Pain Is Not All the Same
Brain imaging studies like functional magnetic resonance imagery (FMRI) have provided tantalizing insights into the operation of the human brain. In this blog I’m going to review and highlight research and novel approaches by one of the leading researchers in the rapidly evolving area of chronic pain and the brain, Dr. A. Vania Apkarian, and his colleagues at Northwestern University, Chicago, Illinois.
In the last 20 years an immense number of reductionist research papers exploring rodent models of chronic pain have been published but few new pharmaceuticals have been developed. Dr. Apkarian argues that some of the failings of pain research in the last 20 years have come from experimental designs focused on nociception and acute pain instead of the chronicity of chronic pain. He asserts that the pain processes in acute and chronic pain are very different.

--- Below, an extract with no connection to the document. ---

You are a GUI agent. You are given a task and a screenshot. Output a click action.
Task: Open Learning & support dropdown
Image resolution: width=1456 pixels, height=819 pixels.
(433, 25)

The participants in most animal and human studies are subjected to a painful (acute) short term physical stimulant and their brain response is measured. Dr. Apkarian, though, questions if rodent models of acute pain can tell us about long-lived chronic pain in humans. He also notes that in these studies pain is rarely triggered where chronic pain is typically felt in humans, such as the tender points or allodynia locations in fibromyalgia patients.

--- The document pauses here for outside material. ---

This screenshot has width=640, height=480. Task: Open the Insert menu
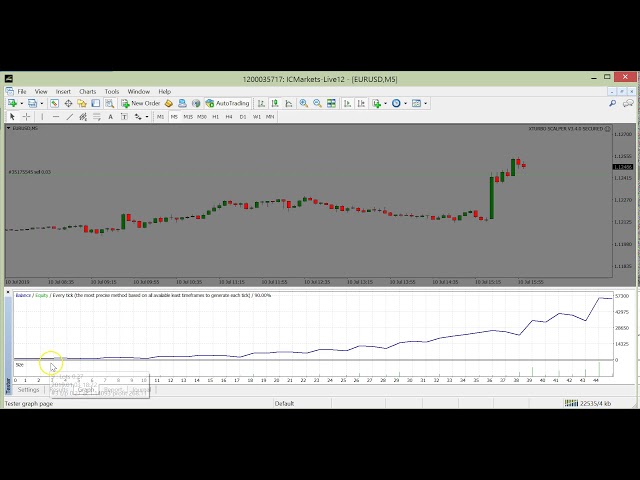click(x=63, y=91)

Many pain researchers, then, are applying an acute pain stimulus to a site that is not correlated with chronic pain in humans. What are these results telling us? Not much about chronic pain, says Dr. Apkarian.
Perhaps the most successful concept animal models have taught us about pain is the idea of Central Sensitization. Central sensitization occurs when pain sensation is amplified (hypersensitivity) and when normally non-painful sensations such as touch, sound, light, and even smell are translated into pain sensations. The central sensitization concept, which involves pain amplification at the brain level, expanded the focus of chronic pain research from peripheral pain processing to the spinal cord circuitry and into the brain.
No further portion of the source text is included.